Northern District Public Service Commissioner Brandon Presley, left, speaks with Mildred Miller, a member of the Itta Bena Board of Aldermen, following a public hearing Thursday night in Itta Bena.

It looks like Itta Bena’s lights will stay on past Dec. 1.

“It’s just not an option for electricity to be shut off for the town of Itta Bena,” Northern District Public Service Commissioner Brandon Presley said at a public hearing in Itta Bena Thursday night.

The Municipal Energy Agency of Mississippi, which wholesales power to its members, had notified Itta Bena and the Public Service Commission that it would no longer sell electricity to Itta Bena on the date because of a long accumulated $800,000 debt Itta Bena has yet to pay to MEAM.

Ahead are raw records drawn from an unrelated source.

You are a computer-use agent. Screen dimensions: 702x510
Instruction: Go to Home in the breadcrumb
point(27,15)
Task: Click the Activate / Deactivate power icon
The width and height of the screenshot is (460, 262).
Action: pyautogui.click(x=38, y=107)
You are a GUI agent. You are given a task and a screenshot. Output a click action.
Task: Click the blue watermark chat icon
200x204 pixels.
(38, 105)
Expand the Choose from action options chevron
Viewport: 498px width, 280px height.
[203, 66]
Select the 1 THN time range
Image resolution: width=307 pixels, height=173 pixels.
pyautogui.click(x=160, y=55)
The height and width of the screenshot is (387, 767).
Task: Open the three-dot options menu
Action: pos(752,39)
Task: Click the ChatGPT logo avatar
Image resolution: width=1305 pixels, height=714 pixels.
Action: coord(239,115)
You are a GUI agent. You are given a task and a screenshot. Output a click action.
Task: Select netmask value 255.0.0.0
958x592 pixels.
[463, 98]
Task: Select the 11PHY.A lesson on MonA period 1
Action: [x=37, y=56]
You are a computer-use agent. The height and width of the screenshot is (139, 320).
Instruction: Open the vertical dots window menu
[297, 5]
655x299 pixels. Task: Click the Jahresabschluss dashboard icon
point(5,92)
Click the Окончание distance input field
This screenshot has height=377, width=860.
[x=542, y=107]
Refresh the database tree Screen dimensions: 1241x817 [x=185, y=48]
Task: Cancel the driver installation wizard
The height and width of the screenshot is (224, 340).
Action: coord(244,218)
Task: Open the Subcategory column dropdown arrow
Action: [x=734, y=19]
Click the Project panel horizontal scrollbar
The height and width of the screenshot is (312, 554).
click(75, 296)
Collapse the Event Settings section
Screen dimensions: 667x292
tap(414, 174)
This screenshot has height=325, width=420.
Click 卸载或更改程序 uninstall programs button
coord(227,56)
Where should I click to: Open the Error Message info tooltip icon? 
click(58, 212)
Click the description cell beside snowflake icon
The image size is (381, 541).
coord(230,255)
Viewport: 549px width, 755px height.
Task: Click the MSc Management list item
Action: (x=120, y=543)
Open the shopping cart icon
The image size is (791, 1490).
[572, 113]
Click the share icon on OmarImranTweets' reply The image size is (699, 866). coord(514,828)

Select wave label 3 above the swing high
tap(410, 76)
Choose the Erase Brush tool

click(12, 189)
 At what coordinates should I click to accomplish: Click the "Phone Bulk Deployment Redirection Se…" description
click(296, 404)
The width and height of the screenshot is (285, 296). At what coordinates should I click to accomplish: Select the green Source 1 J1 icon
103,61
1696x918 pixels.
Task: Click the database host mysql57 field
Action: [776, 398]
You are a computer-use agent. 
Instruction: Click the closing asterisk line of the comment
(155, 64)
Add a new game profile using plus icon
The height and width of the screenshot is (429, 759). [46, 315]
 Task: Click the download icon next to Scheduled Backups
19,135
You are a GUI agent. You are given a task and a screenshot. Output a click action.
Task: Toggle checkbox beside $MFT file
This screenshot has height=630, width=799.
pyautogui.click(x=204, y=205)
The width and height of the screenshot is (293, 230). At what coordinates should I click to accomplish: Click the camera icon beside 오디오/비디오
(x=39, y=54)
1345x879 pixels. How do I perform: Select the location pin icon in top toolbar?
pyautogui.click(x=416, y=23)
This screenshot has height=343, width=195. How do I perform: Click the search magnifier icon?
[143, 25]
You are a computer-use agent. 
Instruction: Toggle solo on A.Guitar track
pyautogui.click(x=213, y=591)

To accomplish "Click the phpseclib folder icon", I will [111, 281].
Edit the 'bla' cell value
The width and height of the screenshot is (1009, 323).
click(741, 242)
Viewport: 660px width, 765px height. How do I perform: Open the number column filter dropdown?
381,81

But the Board of Aldermen decided during the hearing at the L.T. Brazil Community Center to consider two options during a called meeting on Friday.

About 25 people other than board members and Presley’s staff attended the hearing Thursday. Presley asked the board to meet. “We have to have a plan of action,” he urged.

The first option would be to make a good-faith effort to pay MEAM. Presley told the group that MEAM would be willing to back away from the deadline if the city immediately took action regarding the debt.

Mayor J.D. Brasel said, “We intend to pay them, but I know we won’t have it by Dec. 1.”

Presley said, “They are willing to hold on a Dec. 1 shut-off date.”

The second, which Presley promoted and appeared to be backed by three of the five Board of Aldermen members, would be to turn the ownership of Itta Bena’s electrical distribution system over to Entergy  Mississippi.

The company would spread the cost of rehabbing Itta Bena’s creaky distribution system among its 450,000 customers statewide, Presley said. He also noted that a representative of Entergy was among those in the audience at the hearing. Presley said he asked Entergy “to come to the table by providing electricity for Itta Bena.”

Delta Electric Power Association, which is based in Greenwood, has declined to assume the project because of its cost, Presley said. But with Entergy, he said, “the preliminary work has already begun.”

Board members expressed concerns ranging from loss of revenue to the city to whether Itta Bena’s sole lineman would be able to get a job with Entergy. Presley said Entergy would welcome his application.

He emphasized that Entergy would pay ad valorem taxes on lines and poles — any property that is part of the distribution system. It will also pay a quarterly franchise fee of 2% of the revenue it draws from Itta Bena. Presley also said customers could pay Entergy bills online and perhaps at a location established in Itta Bena.

Joyce Chiles

Itta Bena resident Joyce Chiles asks what Itta Bena’s role in collection of overdue bills might be if Entergy were the electricity provider. People applauded when Northern District Public Service Commissioner Brandon Presley answered, “None.”

Presley said Entergy’s charge per kilowatt hour is set by the commission and always would be available as a matter of public record. It currently is 10.5 cents per kilowatt hour.

Itta Bena, which has 1,800 residents, provides electricity to about 800 to 1,000 customers. Many have complained about high charges and erratic billing.

Board members Mildred Miller and Reginald Freeman quietly spoke against turning the system over to another provider. “I would love it if we could just get a little more time,” Miller said.

Freeman said he would hate to see the city’s system sold. But board member Darrick Hart said, “To me, it’s a prayer being answered.”

Presley said if the board decides to take Entergy up on its offer, MEAM will still work with Itta Bena to settle its debt.